**TO DO:** Change every "Identify the location of" in the entries below to "Find the position of", and leave all other text as it is.

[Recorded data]
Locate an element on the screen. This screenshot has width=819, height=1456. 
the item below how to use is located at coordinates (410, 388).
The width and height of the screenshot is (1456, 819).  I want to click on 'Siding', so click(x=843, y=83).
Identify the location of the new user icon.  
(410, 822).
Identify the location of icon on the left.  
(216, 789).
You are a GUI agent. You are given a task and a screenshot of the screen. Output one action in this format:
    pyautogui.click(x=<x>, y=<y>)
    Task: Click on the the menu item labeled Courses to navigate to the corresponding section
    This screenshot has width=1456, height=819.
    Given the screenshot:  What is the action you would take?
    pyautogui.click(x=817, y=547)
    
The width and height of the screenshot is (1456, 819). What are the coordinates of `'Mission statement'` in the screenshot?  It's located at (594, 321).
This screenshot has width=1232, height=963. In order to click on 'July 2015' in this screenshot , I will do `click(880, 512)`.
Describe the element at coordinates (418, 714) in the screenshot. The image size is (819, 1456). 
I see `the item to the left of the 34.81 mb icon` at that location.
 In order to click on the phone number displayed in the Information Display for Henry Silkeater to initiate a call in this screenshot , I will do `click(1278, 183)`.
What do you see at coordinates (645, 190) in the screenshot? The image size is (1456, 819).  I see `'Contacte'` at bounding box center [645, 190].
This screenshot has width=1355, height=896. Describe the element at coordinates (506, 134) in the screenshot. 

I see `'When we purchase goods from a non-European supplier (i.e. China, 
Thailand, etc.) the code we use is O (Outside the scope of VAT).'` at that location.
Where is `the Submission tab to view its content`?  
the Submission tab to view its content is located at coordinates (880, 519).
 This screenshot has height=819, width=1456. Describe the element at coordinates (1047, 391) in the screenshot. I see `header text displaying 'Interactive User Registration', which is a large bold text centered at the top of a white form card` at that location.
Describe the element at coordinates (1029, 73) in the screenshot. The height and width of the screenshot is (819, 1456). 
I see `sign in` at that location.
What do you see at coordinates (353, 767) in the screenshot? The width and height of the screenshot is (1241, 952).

**REPLY TO THE TASK:**
Locate an element on the screen. This screenshot has width=819, height=1456. 
the item below how to use is located at coordinates (410, 388).
The width and height of the screenshot is (1456, 819).  I want to click on 'Siding', so click(x=843, y=83).
Find the position of the new user icon.  
(410, 822).
Find the position of icon on the left.  
(216, 789).
You are a GUI agent. You are given a task and a screenshot of the screen. Output one action in this format:
    pyautogui.click(x=<x>, y=<y>)
    Task: Click on the the menu item labeled Courses to navigate to the corresponding section
    This screenshot has width=1456, height=819.
    Given the screenshot:  What is the action you would take?
    pyautogui.click(x=817, y=547)
    
The width and height of the screenshot is (1456, 819). What are the coordinates of `'Mission statement'` in the screenshot?  It's located at (594, 321).
This screenshot has width=1232, height=963. In order to click on 'July 2015' in this screenshot , I will do `click(880, 512)`.
Describe the element at coordinates (418, 714) in the screenshot. The image size is (819, 1456). 
I see `the item to the left of the 34.81 mb icon` at that location.
 In order to click on the phone number displayed in the Information Display for Henry Silkeater to initiate a call in this screenshot , I will do `click(1278, 183)`.
What do you see at coordinates (645, 190) in the screenshot? The image size is (1456, 819).  I see `'Contacte'` at bounding box center [645, 190].
This screenshot has width=1355, height=896. Describe the element at coordinates (506, 134) in the screenshot. 

I see `'When we purchase goods from a non-European supplier (i.e. China, 
Thailand, etc.) the code we use is O (Outside the scope of VAT).'` at that location.
Where is `the Submission tab to view its content`?  
the Submission tab to view its content is located at coordinates (880, 519).
 This screenshot has height=819, width=1456. Describe the element at coordinates (1047, 391) in the screenshot. I see `header text displaying 'Interactive User Registration', which is a large bold text centered at the top of a white form card` at that location.
Describe the element at coordinates (1029, 73) in the screenshot. The height and width of the screenshot is (819, 1456). 
I see `sign in` at that location.
What do you see at coordinates (353, 767) in the screenshot? The width and height of the screenshot is (1241, 952).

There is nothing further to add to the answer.